LD_PRELOAD=/usr/lib/x86_64-linux-gnu/libjemalloc.so.2 \
poetry run python scripts/run_onnx_only.py \
  --onnx artifacts/gpt_oss_full_seq16/gpt_oss_transformer_flax_seq16.onnx \
  --config ~/.cache/gpt_oss/gpt-oss-20b/flax_params.config.json \
  --prompt "France capital? Answer:" \
  --sequence-length 16 \
  --generate-steps 8 \
  --expand-functions \
  --runtime ort

For longer prompts/responses, re-export with a larger --sequence-length or add KV cache support to avoid re-running the full window.

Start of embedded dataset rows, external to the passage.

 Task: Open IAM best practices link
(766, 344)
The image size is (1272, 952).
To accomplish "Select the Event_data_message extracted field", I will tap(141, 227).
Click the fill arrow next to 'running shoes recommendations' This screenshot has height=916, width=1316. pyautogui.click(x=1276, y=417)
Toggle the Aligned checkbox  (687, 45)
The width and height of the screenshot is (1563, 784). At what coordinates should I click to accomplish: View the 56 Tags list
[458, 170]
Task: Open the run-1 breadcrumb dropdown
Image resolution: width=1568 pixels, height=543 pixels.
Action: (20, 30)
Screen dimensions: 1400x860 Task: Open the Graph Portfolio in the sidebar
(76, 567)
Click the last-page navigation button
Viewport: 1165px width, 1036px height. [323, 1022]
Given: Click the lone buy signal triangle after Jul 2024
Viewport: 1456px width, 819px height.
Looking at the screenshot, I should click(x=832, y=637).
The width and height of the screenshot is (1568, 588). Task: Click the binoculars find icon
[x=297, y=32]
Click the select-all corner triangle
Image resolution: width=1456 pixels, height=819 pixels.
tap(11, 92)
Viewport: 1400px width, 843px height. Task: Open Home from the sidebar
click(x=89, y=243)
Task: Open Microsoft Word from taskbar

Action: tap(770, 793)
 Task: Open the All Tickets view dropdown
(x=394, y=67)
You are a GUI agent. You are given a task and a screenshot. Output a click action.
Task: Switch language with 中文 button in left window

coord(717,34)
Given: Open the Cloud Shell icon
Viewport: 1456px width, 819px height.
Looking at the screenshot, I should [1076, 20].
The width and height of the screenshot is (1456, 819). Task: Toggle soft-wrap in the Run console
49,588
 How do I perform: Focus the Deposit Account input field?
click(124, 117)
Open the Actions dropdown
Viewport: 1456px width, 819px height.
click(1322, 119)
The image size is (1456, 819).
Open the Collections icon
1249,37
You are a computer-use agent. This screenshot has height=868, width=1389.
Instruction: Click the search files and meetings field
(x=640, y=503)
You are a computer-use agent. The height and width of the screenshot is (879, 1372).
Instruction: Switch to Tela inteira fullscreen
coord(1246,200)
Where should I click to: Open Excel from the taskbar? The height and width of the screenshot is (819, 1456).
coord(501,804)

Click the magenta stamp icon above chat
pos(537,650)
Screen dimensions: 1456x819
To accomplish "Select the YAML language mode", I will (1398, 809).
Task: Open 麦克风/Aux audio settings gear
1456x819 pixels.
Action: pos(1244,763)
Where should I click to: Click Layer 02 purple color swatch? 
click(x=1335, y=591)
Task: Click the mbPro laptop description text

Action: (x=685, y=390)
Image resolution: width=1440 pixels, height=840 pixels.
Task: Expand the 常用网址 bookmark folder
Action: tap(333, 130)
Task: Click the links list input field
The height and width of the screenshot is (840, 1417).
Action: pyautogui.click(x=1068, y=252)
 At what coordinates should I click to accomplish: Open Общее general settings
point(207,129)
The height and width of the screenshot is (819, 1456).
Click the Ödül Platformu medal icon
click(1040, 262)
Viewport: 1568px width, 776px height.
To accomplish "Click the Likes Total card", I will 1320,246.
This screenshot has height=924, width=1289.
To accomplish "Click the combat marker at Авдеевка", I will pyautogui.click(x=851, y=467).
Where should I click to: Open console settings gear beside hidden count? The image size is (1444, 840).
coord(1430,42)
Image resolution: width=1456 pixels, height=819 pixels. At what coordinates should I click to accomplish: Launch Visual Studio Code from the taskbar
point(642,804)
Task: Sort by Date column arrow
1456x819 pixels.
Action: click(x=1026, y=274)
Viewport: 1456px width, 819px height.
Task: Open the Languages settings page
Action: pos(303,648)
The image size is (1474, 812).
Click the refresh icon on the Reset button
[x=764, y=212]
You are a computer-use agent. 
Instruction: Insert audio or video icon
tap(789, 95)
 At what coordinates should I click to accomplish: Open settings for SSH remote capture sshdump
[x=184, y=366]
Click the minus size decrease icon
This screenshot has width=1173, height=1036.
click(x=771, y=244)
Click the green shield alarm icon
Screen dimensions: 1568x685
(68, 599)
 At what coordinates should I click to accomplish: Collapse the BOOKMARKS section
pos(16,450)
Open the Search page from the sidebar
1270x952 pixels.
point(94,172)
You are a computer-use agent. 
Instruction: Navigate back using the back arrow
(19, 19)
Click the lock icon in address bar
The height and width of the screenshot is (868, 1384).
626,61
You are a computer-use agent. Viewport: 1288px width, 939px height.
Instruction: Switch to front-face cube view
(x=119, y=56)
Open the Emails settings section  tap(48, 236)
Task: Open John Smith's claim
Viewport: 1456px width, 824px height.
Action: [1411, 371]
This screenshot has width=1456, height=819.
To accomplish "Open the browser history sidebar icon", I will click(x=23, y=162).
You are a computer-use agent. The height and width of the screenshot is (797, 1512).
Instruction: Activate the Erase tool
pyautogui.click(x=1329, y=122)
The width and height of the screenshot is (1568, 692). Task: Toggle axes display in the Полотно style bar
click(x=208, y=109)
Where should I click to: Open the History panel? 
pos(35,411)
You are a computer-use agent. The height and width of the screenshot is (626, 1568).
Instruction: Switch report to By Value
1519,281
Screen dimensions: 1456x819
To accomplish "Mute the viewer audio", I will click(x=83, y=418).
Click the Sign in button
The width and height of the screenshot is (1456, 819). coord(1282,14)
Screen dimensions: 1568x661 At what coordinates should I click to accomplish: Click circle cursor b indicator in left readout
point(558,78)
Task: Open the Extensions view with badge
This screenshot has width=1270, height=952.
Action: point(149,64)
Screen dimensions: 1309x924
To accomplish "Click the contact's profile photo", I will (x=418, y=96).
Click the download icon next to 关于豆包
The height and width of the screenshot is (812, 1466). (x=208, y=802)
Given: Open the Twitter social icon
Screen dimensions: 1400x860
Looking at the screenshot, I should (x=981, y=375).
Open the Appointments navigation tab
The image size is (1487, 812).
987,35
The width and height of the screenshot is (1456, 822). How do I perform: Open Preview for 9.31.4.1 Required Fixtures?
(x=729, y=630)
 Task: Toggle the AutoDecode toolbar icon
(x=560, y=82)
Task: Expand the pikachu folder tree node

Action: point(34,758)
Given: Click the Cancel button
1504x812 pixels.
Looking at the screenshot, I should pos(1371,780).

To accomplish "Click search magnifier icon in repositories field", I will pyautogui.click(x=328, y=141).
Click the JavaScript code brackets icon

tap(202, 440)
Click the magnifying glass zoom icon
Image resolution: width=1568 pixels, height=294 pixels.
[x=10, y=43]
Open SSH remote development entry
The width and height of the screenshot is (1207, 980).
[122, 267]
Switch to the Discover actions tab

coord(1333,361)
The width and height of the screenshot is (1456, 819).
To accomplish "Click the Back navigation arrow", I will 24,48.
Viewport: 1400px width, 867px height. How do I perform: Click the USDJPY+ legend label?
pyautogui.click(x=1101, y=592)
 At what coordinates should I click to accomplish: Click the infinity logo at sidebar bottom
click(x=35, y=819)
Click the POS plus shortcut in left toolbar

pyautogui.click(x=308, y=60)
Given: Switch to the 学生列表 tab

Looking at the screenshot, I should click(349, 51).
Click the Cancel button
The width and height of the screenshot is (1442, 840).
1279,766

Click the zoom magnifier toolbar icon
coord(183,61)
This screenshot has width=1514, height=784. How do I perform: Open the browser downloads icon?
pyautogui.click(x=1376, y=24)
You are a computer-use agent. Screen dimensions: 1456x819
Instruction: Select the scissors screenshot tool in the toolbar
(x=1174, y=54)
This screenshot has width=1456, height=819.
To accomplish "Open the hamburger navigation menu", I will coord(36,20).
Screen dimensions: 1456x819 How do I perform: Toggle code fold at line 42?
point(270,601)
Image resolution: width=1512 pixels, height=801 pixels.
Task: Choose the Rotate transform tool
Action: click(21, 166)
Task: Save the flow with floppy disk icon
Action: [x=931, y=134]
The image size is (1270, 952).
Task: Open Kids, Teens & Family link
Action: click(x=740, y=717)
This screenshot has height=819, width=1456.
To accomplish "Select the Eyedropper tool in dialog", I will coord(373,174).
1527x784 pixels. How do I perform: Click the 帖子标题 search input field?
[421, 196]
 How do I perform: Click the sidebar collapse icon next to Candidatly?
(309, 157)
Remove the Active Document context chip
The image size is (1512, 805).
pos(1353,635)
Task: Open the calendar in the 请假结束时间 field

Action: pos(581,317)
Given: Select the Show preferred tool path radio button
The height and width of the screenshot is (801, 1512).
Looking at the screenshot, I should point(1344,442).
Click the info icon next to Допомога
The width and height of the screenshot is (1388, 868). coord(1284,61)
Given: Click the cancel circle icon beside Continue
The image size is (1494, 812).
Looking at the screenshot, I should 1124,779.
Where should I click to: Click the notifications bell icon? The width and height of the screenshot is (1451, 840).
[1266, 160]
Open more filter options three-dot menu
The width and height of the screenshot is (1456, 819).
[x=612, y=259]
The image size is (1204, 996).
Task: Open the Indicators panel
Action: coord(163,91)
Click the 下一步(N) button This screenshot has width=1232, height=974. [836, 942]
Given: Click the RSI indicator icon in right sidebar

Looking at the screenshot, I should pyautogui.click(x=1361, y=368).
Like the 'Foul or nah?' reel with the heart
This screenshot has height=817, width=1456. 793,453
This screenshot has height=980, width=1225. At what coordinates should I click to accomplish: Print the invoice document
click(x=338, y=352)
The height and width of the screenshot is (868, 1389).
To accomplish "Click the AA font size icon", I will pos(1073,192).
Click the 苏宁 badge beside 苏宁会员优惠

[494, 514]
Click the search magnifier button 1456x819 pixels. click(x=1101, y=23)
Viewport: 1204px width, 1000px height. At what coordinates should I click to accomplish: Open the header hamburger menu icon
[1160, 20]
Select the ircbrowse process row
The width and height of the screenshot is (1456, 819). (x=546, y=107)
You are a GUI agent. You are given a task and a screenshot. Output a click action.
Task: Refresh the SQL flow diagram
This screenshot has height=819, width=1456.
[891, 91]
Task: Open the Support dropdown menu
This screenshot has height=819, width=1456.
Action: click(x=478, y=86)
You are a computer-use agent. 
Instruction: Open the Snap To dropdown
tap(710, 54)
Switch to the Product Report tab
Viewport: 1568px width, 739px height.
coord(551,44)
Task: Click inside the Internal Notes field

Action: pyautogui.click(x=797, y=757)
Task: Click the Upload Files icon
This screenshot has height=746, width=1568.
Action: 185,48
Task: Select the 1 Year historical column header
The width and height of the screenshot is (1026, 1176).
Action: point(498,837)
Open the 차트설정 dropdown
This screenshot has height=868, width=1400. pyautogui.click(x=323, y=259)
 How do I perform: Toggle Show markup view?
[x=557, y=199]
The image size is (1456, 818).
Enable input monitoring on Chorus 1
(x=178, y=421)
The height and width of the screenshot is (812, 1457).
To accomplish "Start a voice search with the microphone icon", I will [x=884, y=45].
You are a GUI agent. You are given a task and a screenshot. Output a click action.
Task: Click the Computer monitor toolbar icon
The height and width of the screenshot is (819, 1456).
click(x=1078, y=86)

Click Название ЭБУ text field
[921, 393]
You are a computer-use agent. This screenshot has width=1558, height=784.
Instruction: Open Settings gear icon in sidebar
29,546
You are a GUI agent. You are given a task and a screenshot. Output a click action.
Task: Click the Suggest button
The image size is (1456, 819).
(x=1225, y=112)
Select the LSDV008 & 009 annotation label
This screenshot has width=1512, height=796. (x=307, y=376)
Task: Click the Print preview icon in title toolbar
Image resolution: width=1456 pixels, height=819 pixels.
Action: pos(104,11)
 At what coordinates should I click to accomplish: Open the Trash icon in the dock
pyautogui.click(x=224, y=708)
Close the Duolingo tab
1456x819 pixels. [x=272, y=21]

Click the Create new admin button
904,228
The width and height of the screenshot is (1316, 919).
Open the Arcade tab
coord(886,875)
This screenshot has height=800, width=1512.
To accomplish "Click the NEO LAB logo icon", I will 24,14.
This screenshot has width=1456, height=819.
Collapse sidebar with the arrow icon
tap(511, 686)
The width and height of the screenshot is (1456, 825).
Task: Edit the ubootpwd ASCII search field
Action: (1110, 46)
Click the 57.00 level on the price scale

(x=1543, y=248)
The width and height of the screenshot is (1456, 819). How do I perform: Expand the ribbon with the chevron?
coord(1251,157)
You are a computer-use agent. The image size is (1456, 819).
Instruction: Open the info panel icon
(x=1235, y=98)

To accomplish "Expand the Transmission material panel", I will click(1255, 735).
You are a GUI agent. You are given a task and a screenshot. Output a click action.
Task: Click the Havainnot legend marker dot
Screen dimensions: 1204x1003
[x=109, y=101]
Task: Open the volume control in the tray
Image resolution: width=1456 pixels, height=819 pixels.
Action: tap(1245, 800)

5. (Legacy) Export the Equinox example to ONNX

Use the helper script to load the checkpoint, mirror it into the IR-only Equinox modules, and emit an ONNX graph. On memory constrained systems it helps to run the export in two stages:

  1. Stage the Equinox weights (reads SafeTensors → writes .eqx, no ONNX yet):
poetry run python scripts/export_eqx_gpt_oss_example_with_mapped_weights.py \
  --checkpoint ~/.cache/gpt_oss/gpt-oss-20b/original \
  --save-eqx ~/.cache/gpt_oss/gpt-oss-20b/eqx_gpt_oss_transformer.eqx \
  --seq-len 256 \
  --dynamic-b \
  --skip-onnx
  1. Convert the cached Equinox model to ONNX (no PyTorch in memory):
poetry run python scripts/export_eqx_gpt_oss_example_with_mapped_weights.py \
  --eqx ~/.cache/gpt_oss/gpt-oss-20b/eqx_gpt_oss_transformer.eqx \
  --output ~/.cache/gpt_oss/gpt-oss-20b/eqx_gpt_oss_transformer.onnx \
  --seq-len 256 \
  --dynamic-b 
  • --dynamic-b emits a symbolic batch axis (B).
  • Omit --dynamic-b and/or add --dynamic-seq to tailor the exported shapes.
  • --save-eqx keeps the mapped Equinox parameters around for future exports.
  • Pass a higher --seq-len (e.g. 512) once the 256-token run succeeds; longer sequences raise memory pressure while tracing the attention blocks.